An Article By Ian Kilbride.
The challenges facing our natural world are broad and deep, but what is driving this threat and what can be done?
The first and most obvious driver is the loss of biodiversity. Over the past fifty years, human actions have altered three quarters of the Earth’s land-based environment and two thirds of our marine environment. The 300% growth in the demand for and production of crops over the past fifty years has significantly reduced the land available to wildlife. This loss of grassland is on par with the loss of tropical rainforest yet receives very little attention. This also has a negative impact on carbon emissions which are released when grassland is ploughed up.
Of course, this problem links directly to population growth and what we consume as a food source. There is growing awareness of the environmental impact of cattle raising (methane production), deforestation and the fact that the production of this protein source is far more resource intensive than other foods. Moreover, food waste has serious environmental impacts that need to be addressed for the sake of sustainability and social equity.
The second related problem is the challenge of the intensive extraction of our natural resources, the most threatened of which is ground water. Cape Town’s nearly ‘day zero’ in 2018 was the starkest reminder that water resources are scarce and are subject to variability of availability against increasing demand. Climate change is playing havoc with weather patterns in South Africa and while Cape Town dams are at their highest levels in many years, the onset soon of the El Nino climate effect is set to threaten water security in the Mother City in the coming 24 months.

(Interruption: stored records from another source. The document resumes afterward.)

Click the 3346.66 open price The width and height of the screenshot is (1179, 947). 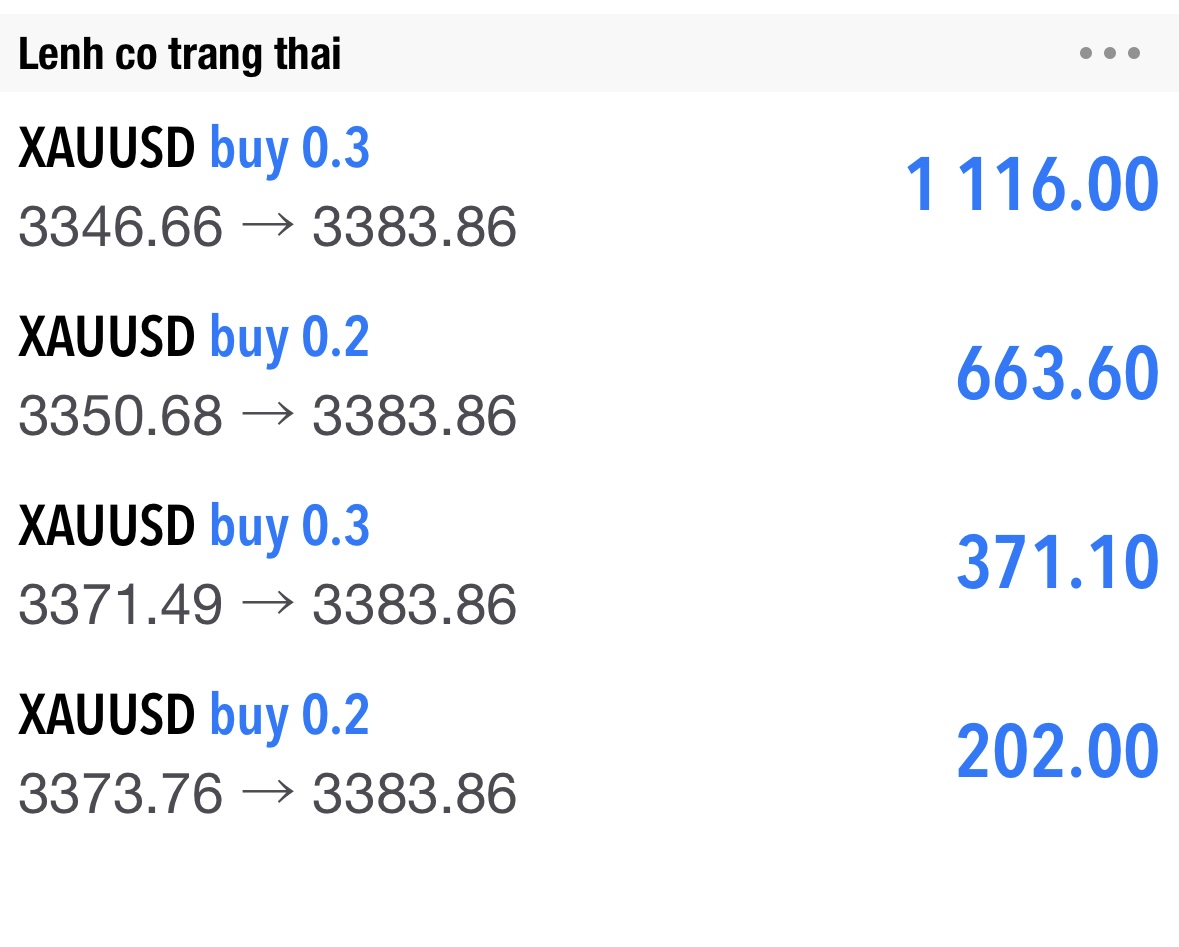120,227
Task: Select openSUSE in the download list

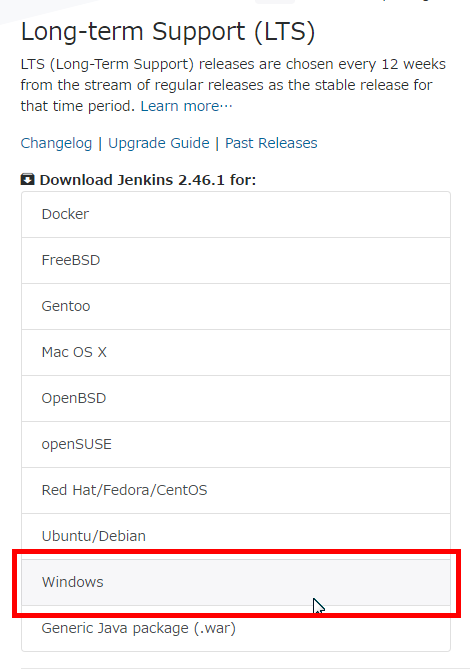Action: point(236,444)
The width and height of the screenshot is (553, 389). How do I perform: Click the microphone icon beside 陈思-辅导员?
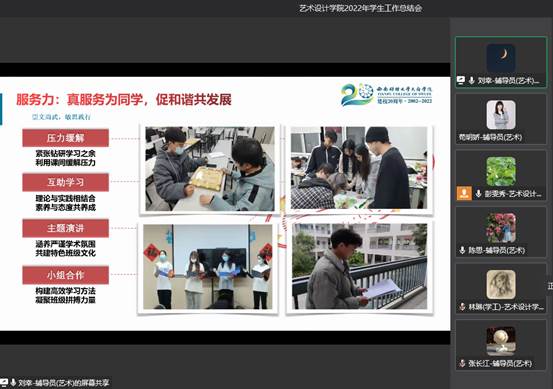coord(462,250)
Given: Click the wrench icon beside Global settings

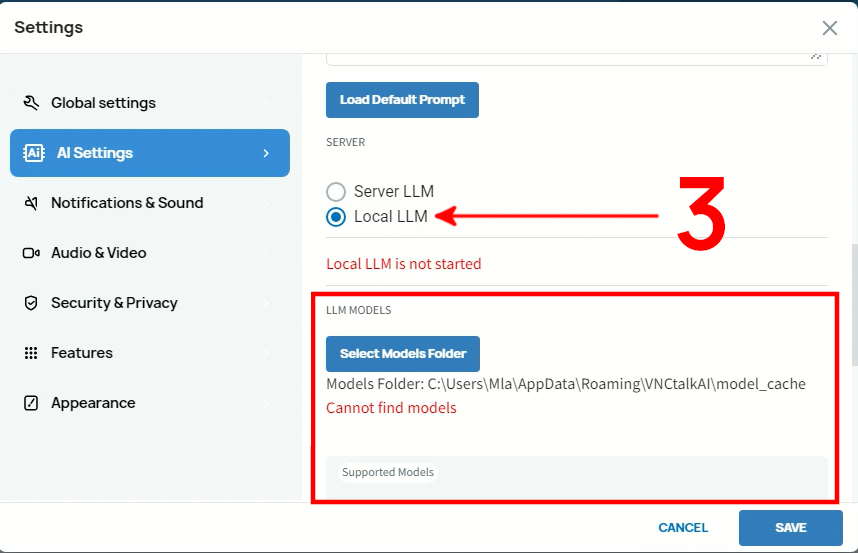Looking at the screenshot, I should pos(31,103).
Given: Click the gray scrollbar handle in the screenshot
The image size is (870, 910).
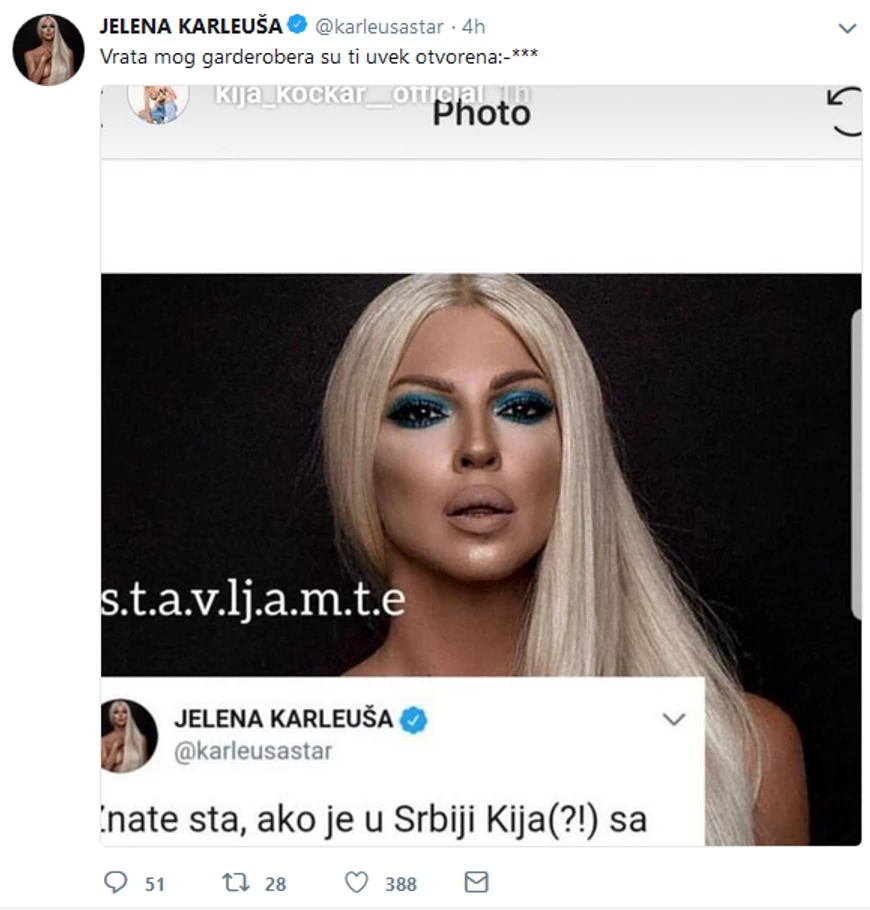Looking at the screenshot, I should pyautogui.click(x=855, y=464).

But beyond the threat of changing weather patterns, massive urbanisation is placing a huge strain on water availability, storage and infrastructure. Poor infrastructure maintenance compounds this problem, allowing for up to 30% of potable water to be lost in some urban areas. While access to water may be regarded as a basic human and constitutional right, if we do not manage this resource far more carefully, it will become an expensive commodity and its scarcity and cost becoming a source of conflict within and between communities.
In commercial terms for example, water scarcity presents an existential threat to the Cape’s winelands, the loss of which would be catastrophic for the country, the economy (both from an export and tourism perspective) and devastating to local communities dependent on this supply chain for their existence. More specifically, tourists will not travel to a destination, particularly a long haul one, that cannot provide the assurance of basic amenities such as water and I am not convinced the city has done anywhere near enough to plan for and avoid another day zero. For example, what is the status of the much-vaunted electricity-intensive desalination plants in Cape Town and where exactly is the city in preparing to pump the vast aquafer that lies under the peninsular? But is this really the route we want to go and what will be the long-term consequences of pumping aquafer water? Personally, I don’t know, but equally, I don’t recall the city making this clear to the citizenry either?

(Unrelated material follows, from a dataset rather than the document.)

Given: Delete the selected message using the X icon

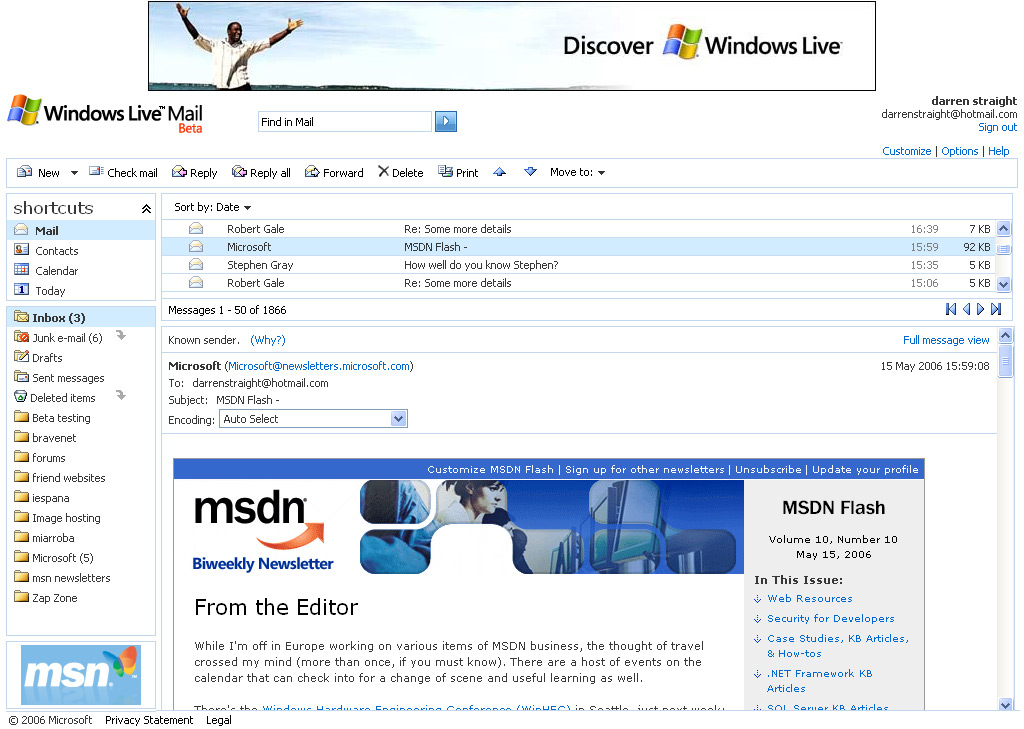Looking at the screenshot, I should point(383,172).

Then of course there is that epoch-defining threat of climate change. The sight of a tornado rolling over the landscape of Ermelo last week, last year’s flooding from which KZN has yet to recover and the devastating historic drought that destroyed Karoo farming are just three signals that climate change has arrived in South Africa. I see no compelling evidence that government at national, provincial or local level is prepared to deal with either its mitigation or adaptation. We are so fixated on the energy crisis (quite understandably), that we seem blind to the connected nature of solving this through an appropriate mix of traditional and renewable and environmentally sustainable sources. In addition to the catastrophic havoc climate change will wreak on the economy and livelihoods, if not addressed urgently, it will bring about forced population, regional and urbanisation patterns for which, again, we are ill-prepared. Again, I see no clear evidence that national government, the provinces or metros are anywhere near ready for what are likely to be seismic changes in our population spatial patterns and demand on our creaking infrastructure.
Greater forced migration will also exacerbate South Africa’s high pollution levels, airborne, land-based and waterborne. Our major cities, conurbations and peri-urban areas are already heavily polluted, and we are urgently in need of policies, programmes and concerted action to clean up our cities before they decline and decay any further.

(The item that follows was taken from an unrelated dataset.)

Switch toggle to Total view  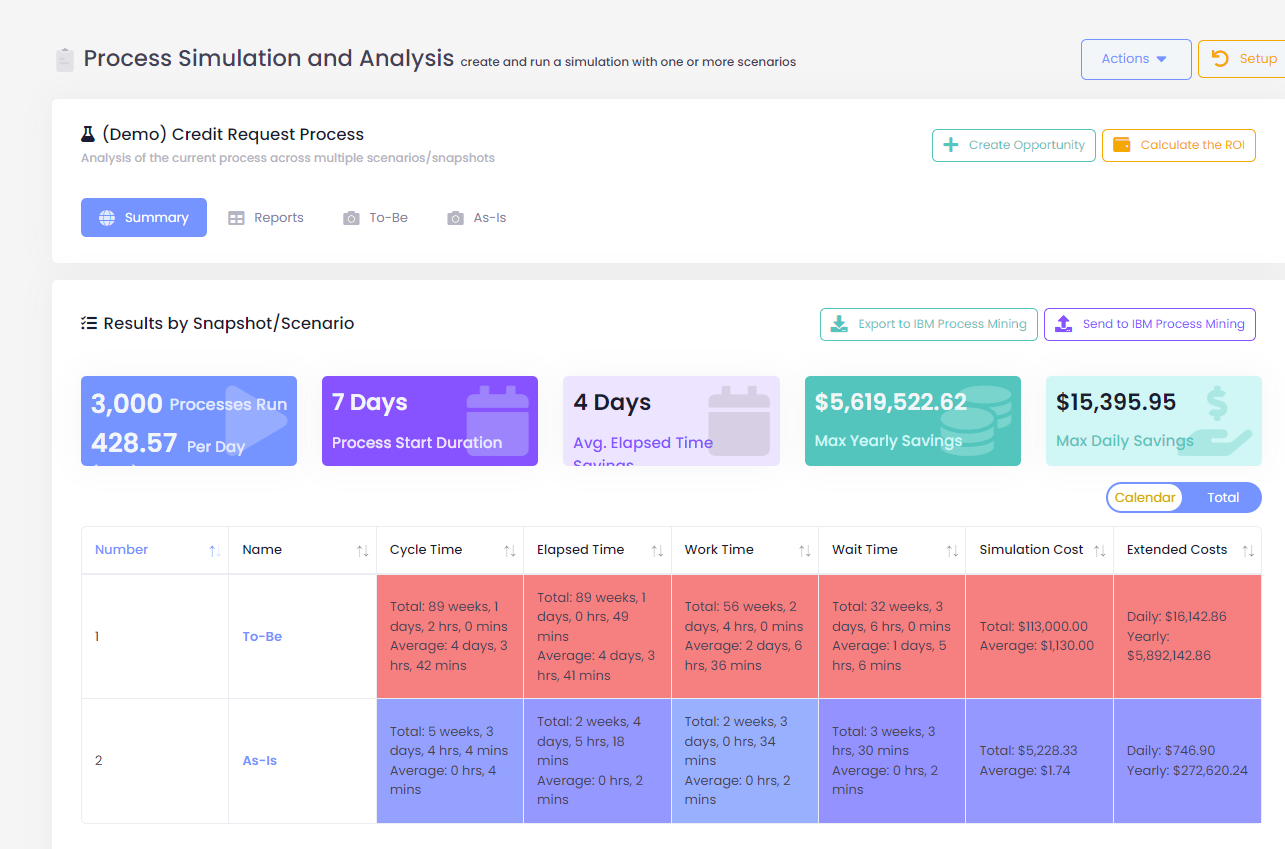[1222, 497]
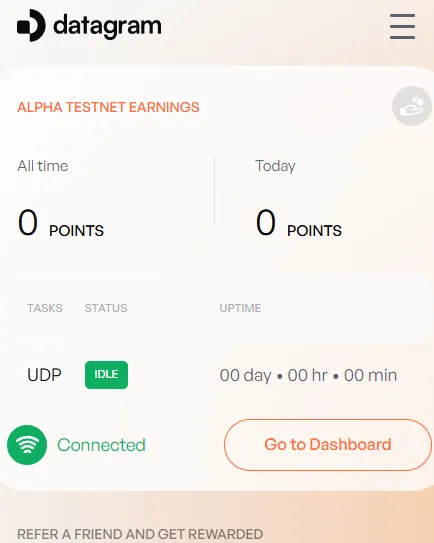Click the datagram wordmark text
Viewport: 434px width, 543px height.
[107, 26]
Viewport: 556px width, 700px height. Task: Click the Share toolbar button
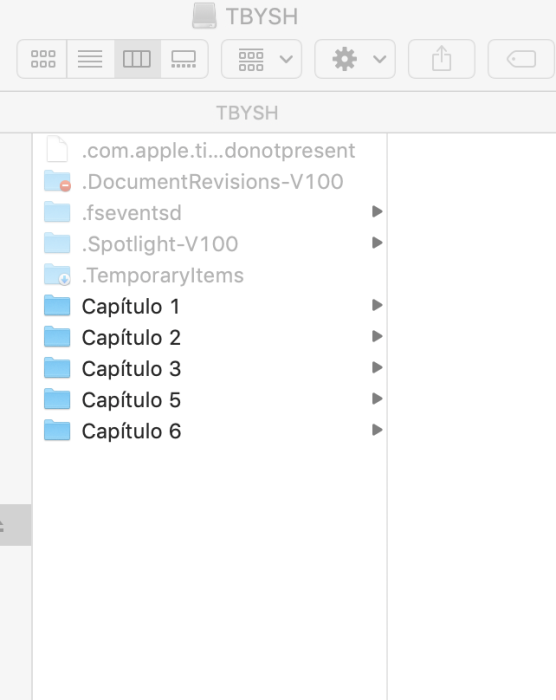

All of this speaks to the twin challenges of development and sustainability facing our country. They should not and must not be viewed as separate or worse still, contradictory objectives, particularly by government and the corrupt energy dinosaurs. Rather, what is required is an integrated economic development and environmental sustainability plan on a grand scale with very specific short, medium and long-term objectives, with measurable deliverables. Cape Town would be a good place to start, particularly as it is a relatively well-run city, but one that faces its own challenges of rapid uncontrolled urbanisation and environmental degradation.
But before the City even thinks about this, we need a stakeholder dialogue between local government, business and civil society to actually recognise the threat and agree on priorities and programmes. We are all in this together and we all need to do our bit to fix it!